Through my work with two internationally active diabetes aid organisations, Insulin for Life (http://www.insulinforlife.org) and the International Diabetes Federation's Life for a Child program (http://www.idf.org/lifeforachild), I have seen that many people working together have already substantially improved outcomes for people with diabetes in over 45 countries. We have found ways around many obstacles, including distance, language barriers, cultural challenges, need for health education, insufficient funding, lack of equipment and medication, and supply chain problems. Many important milestones have been met, but much remains to be done. As shown by our diabetes aid endeavours, and by the progress towards the MDGs, “the impossible can always be broken down into possibilities” (author unknown) and can be achieved.

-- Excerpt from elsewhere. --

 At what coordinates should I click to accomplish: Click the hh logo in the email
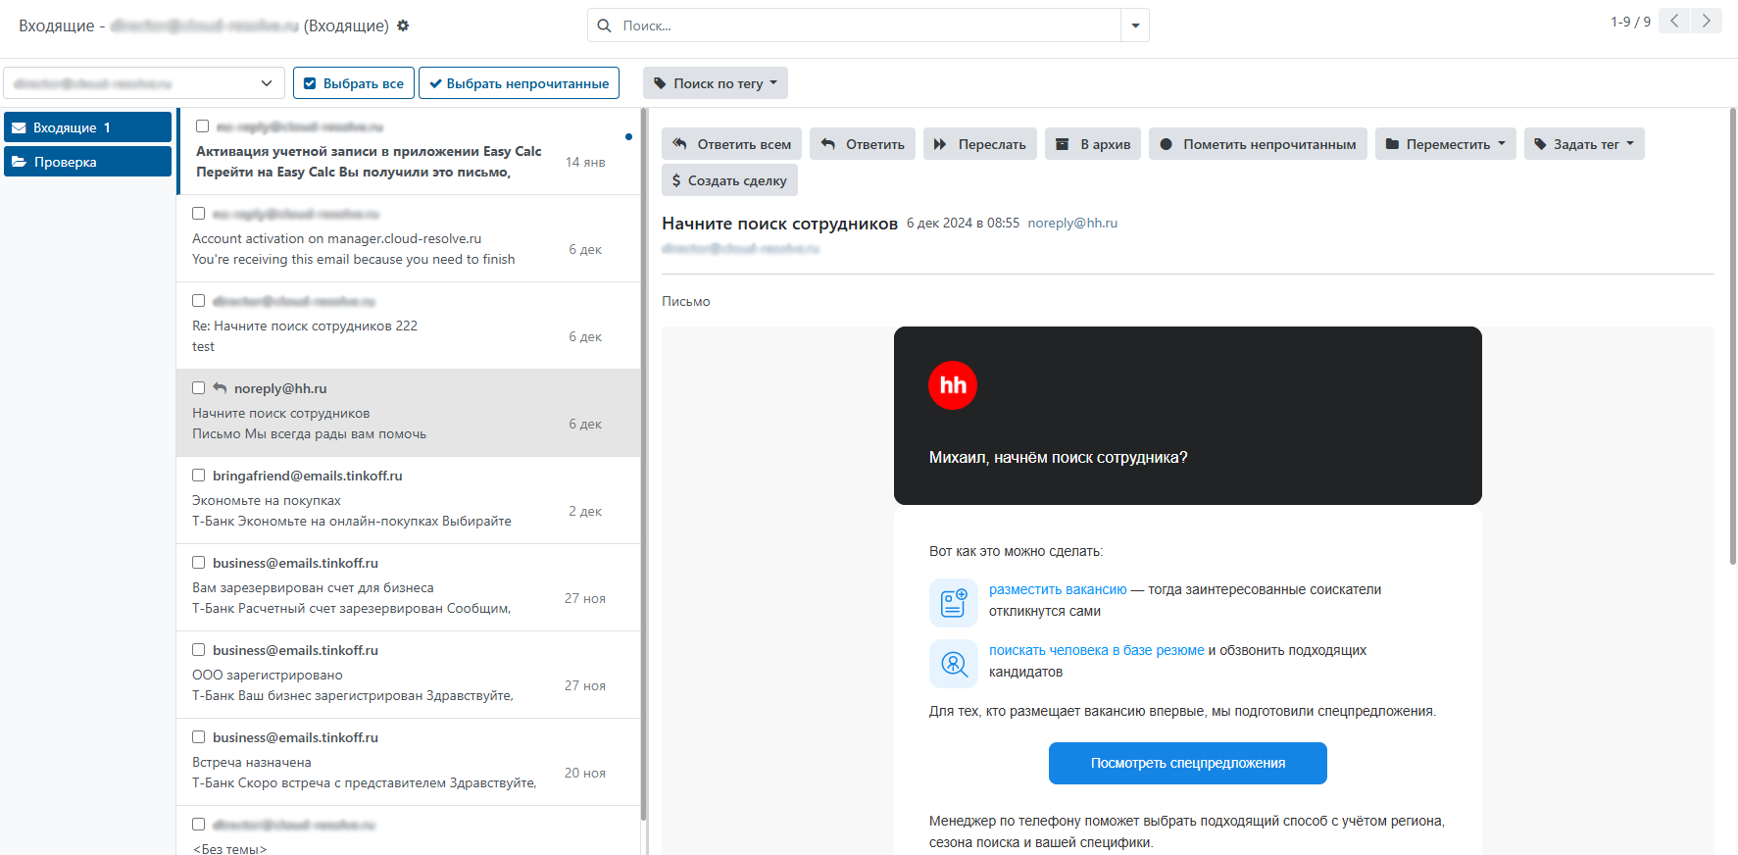click(x=952, y=385)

Unfortunately, the global burden of diabetes is likely to increase unless we act now. With affluence, urbanisation and modernisation, sedentary lifestyles and obesity become more prevalent and, with these, diabetes incidence increases. Type 2 diabetes, traditionally regarded as a condition of middle-aged and older people, is now not uncommon in children, particularly in those from high-risk ethnic groups such as Indigenous Australians, Indians, Native Americans, Asians and people from the Middle East.

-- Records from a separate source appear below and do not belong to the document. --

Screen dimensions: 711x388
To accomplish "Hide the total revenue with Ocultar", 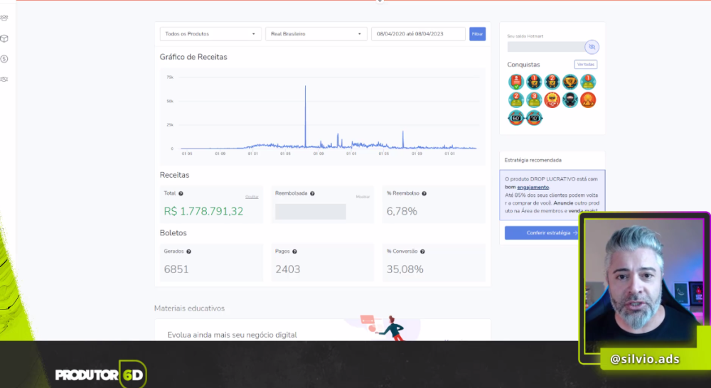I will 252,197.
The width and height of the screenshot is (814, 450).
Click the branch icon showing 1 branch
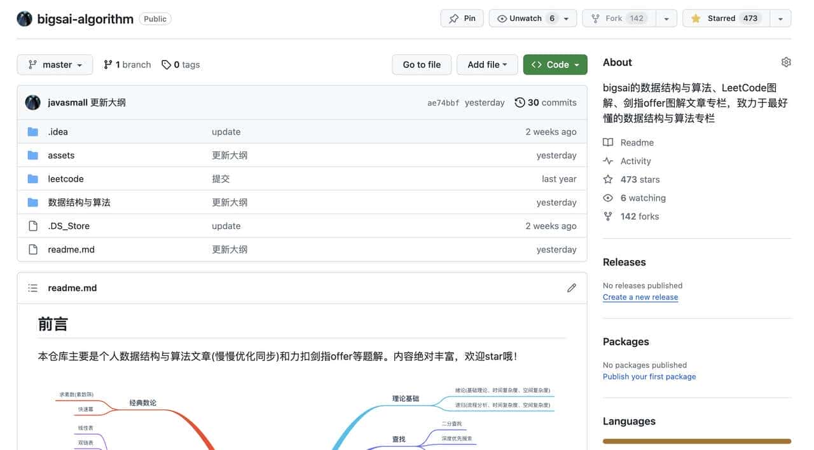108,65
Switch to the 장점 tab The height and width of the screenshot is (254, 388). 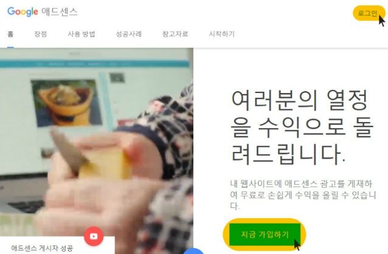[x=41, y=34]
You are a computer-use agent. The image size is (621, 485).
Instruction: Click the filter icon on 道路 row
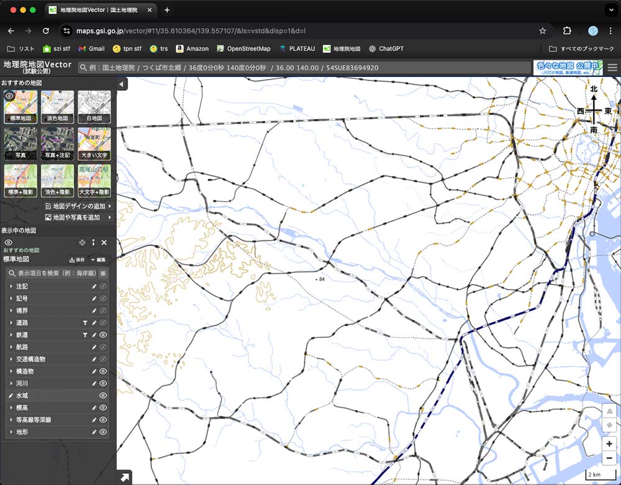point(86,323)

Prediabetes, a condition in which blood glucose levels are intermediate between normal and diabetes, is a major risk factor for type 2 diabetes, gestational diabetes and cardiovascular disease. It is also common and increasing. Medical research has shown that the risk of prediabetes and type 2 diabetes can be substantially reduced. Lifestyle choices related to a healthy diet, weight and physical activity are effective and low-cost. Such knowledge can be included in primary education and efforts to improve maternal health, as were the MDG goals. For people diagnosed with diabetes, being a healthy weight, not smoking, self-providing foot care and receiving good diabetes care can greatly reduce diabetes complications and costs.

Malnourishment and gestational diabetes can adversely affect the health of the mother and of her offspring, even into adulthood, with increased risk of type 2 diabetes and cardiovascular disease. Diabetes, health, nutrition, agriculture, urban design, the environment, the economy and politics are all interconnected. Empowering women, better education, clean accessible water, food production and nutrition are well known to improve the health and economy of communities. Improving maternal health will reduce the risk of diabetes and cardiovascular disease in future generations. Improving diabetes care will reduce morbidity, health care costs and premature death. Lack of conflict, work opportunities, good urban design and stable governments with enlightened health policy will facilitate better health, including diabetes prevention and care. Diabetes may be regarded as a “canary in the coal mine”, an indicator of many adverse global, local and individual factors, and can be used as a marker of the success of worthy endeavours that are likely to feature in the post-2015 MDGs.

A world with less diabetes and more equitable access to health care is a major part of “the world I want”. There are many national and international organisations, including the International Diabetes Federation, Insulin for Life, national diabetes associations, and many community groups, health care professionals and individuals who are ready to help improve global health by reducing the burden of diabetes. Please do all you can to include health and diabetes as a post-2015 MDG. Much is at stake. Much needs to be done, yet there are many prepared to help.

Sincerely,

Alicia Jenkins

  • Alicia Jenkins

  • NHMRC Clinical Trials Centre, University of Sydney, Sydney, NSW.


Competing interests:

I am a board member of Insulin for Life (Australia and Global) and of Insulin for Life USA, and am an advisory panel member and collaborate with the International Diabetes Federation Life for a Child Program.